Samples contain 13 attributes of houses at different locations around the Boston suburbs in the late 1970s. Targets are the median values of the houses at a location (in k$).

### Import TensorFlow


In [29]:
import tensorflow as tf
print(tf.__version__)
tf.random.set_seed(42)

2.16.1


### Import dataset
- This dataset can be imported
- High level API Keras has some datasets available
- You can look at all the datasets available here https://keras.io/datasets/


In [30]:
from tensorflow.keras.datasets import boston_housing
from sklearn.ensemble import RandomForestRegressor
import numpy as np
from sklearn import metrics
# boston_housing.load_data() function returns 2 tuples, one for train data and 
# other for test data. We will take only train data here.
#(features, actual_prices), _ = boston_housing.load_data(test_split=0.1)

(x_train,y_train),(x_test,y_test) = boston_housing.load_data(test_split = 0.1)

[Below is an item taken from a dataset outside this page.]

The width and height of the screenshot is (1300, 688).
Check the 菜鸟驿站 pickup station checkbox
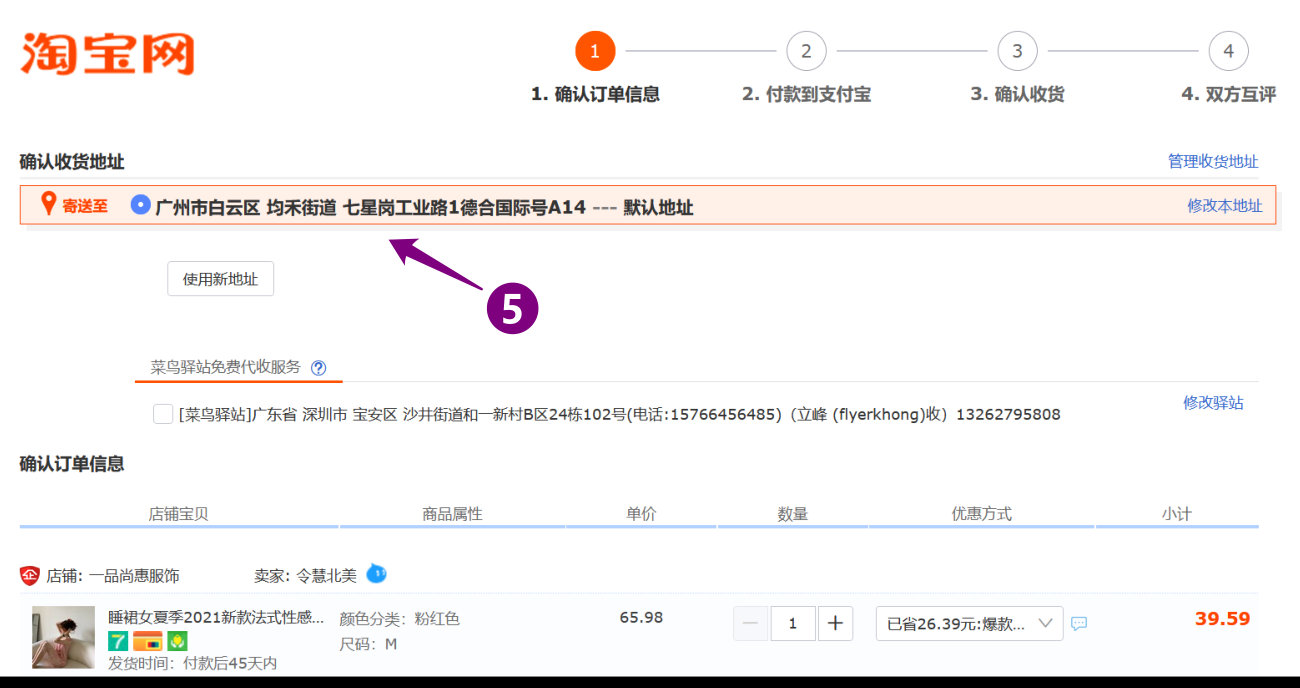click(x=163, y=414)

### Getting details of dataset
- We will see how many rows are there in the data
- We will check how many features are there

In [31]:
print('Number of examples: ', x_train.shape[0])
print('Number of features for each example: ', x_train.shape[1])
print('Shape of actual prices data: ', y_train.shape)

Number of examples:  455
Number of features for each example:  13
Shape of actual prices data:  (455,)


In [32]:
print('Number of examples: ', x_test.shape[0])
print('Number of features for each example: ', x_test.shape[1])
print('Shape of actual prices data: ', y_test.shape)

Number of examples:  51
Number of features for each example:  13
Shape of actual prices data:  (51,)


In [33]:
x_train[0]

array([  1.23247,   0.     ,   8.14   ,   0.     ,   0.538  ,   6.142  ,
        91.7    ,   3.9769 ,   4.     , 307.     ,  21.     , 396.9    ,
        18.72   ])

In [34]:
y_train[0]

15.2

### Build the model
- The Sequential model is a linear stack of layers.
- The model needs to know what input shape it should expect. For this reason, the first layer in a Sequential model (and only the first, because following layers can do automatic shape inference) needs to receive information about its input shape.
- You can also simply add layers via the .add() method
- You can read more about it here https://keras.io/getting-started/sequential-model-guide/

In [40]:
#Scaling the dataset
from sklearn.preprocessing import StandardScaler 
sc = StandardScaler()
x_train = sc.fit_transform(x_train)
x_test = sc.transform(x_test)

In [41]:
x_train[0]

array([-0.2751689 , -0.48028321, -0.43093498, -0.26091209, -0.14777338,
       -0.17966947,  0.8331275 ,  0.0979132 , -0.63105852, -0.59417767,
        1.16480522,  0.45007505,  0.84399647])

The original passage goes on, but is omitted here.